As is common practice, the two new schools located in the Metropolitan Avenue building are opening with a few hundreds students in only one or two grades. Metropolitan Expeditionary Learning is opening with grades six and seven, while the Queens Metropolitan High School only has a ninth grade this year. Each year, the schools will add more students and grades until the building reaches capacity.

Klein said that he’d wanted to reduce Forest Hills High School’s enrollment this year by bringing more students to the Metropolitan campus. But, he said,”groups working in the schools,” had objected to the idea on the grounds that slimming down Forest Hills — thereby cutting its budget — while flooding the Metropolitan schools with more students than new schools typically take on would create chaos.

“They’re a little afraid that if you take a lot of kids out of Forest Hills all at once, you’re going to actually make the problem worse by doing two things at one time,” he said.

Klein also tried to explain why some of the eleven schools undergoing the federal government’s “transformation” model, such as Flushing High School, have an unusual leadership structure.
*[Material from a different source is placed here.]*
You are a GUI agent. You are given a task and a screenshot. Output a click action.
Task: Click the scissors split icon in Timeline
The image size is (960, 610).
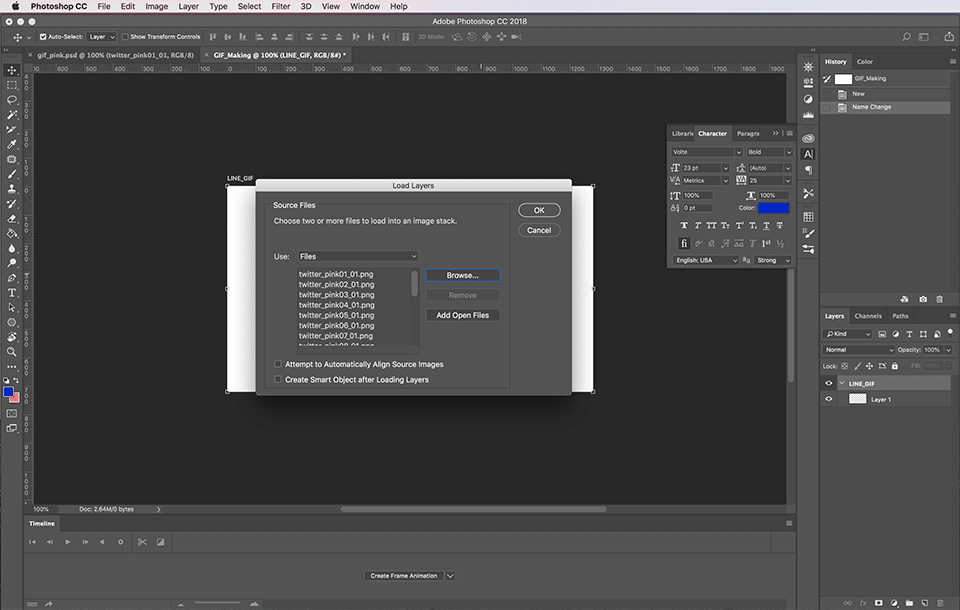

Four of the schools have both a new principal and a “mentor principal” — in most cases, this is the school’s previous principal — meaning that the schools’ already-cut budgets have to cover an additional administrative salary.

The chancellor said the expense was worth it in order to get the federal turnaround grant, which required the city to remove the principals. But because the principals’ union fought total removal, the city had agreed to the mentor position, Klein said.

“To lose a veteran principal, when you’re getting $2 million and the cost of the salary is $140,000, we thought was a mistake,” he said. “And we were being threatened by the principals’ union that they would block the removals. I understand the duplication looks a little weird.”